“Time for war, yes, Stylor. But is war all that obsesses you?”

“I should hope not!” I said.

I looked at her, at her bright eyes, the soft and supple figure beneath the shush-chiff, and the men who entered almost had me. They wore the slave gray, but they had fierce faces of overlords with the down-drooping Mongol moustaches, and they carried swords in their hands. There were four who had wrapped gray cloths about their faces so that only their eyes showed. My lunge for the long sword was made — I was on my way when the first arrow thunked into the wood

— and I did not stop then. I whirled with the long sword — and froze.

“That is better, cramph.” The overlord sneered the words.
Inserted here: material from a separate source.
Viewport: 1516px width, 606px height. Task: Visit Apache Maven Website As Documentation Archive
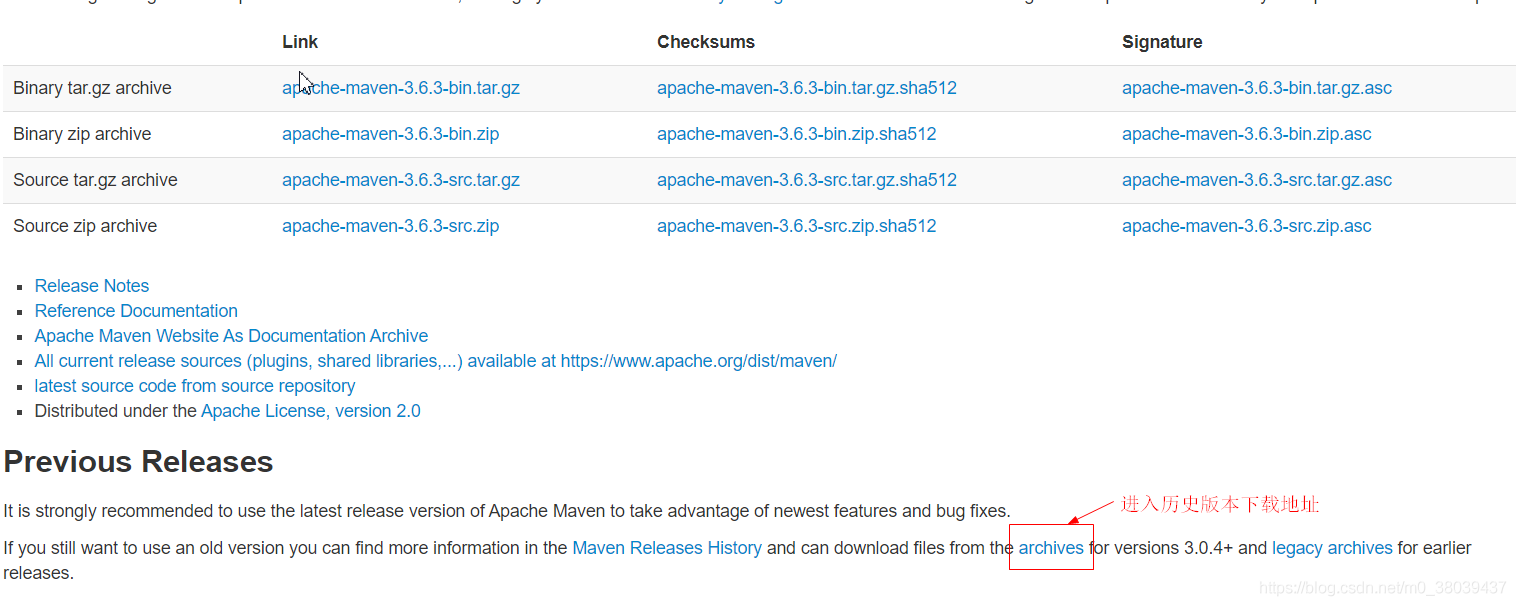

The bent bow, the nocked arrow, the barbed head — they did not stop me, for the Krozairs make religious sport of striking flying arrows from the air with their swords. No — the arrow aimed directly at the heart of Holly, who shrank back, her hands to her mouth, her eyes enormous, choked with horror. I dropped the long sword, kicked it under the straw. They took me then, without a struggle, and all the time that merciless arrow remained pointing at Holly’s heart.

CHAPTER SEVENTEEN

“A Krozair! You — the Lord of Strombor!”

I have sojourned for a spell in many prisons in my long life and the one beneath the colossal Magdag Hall na Priags was no worse than most and a lot better than some.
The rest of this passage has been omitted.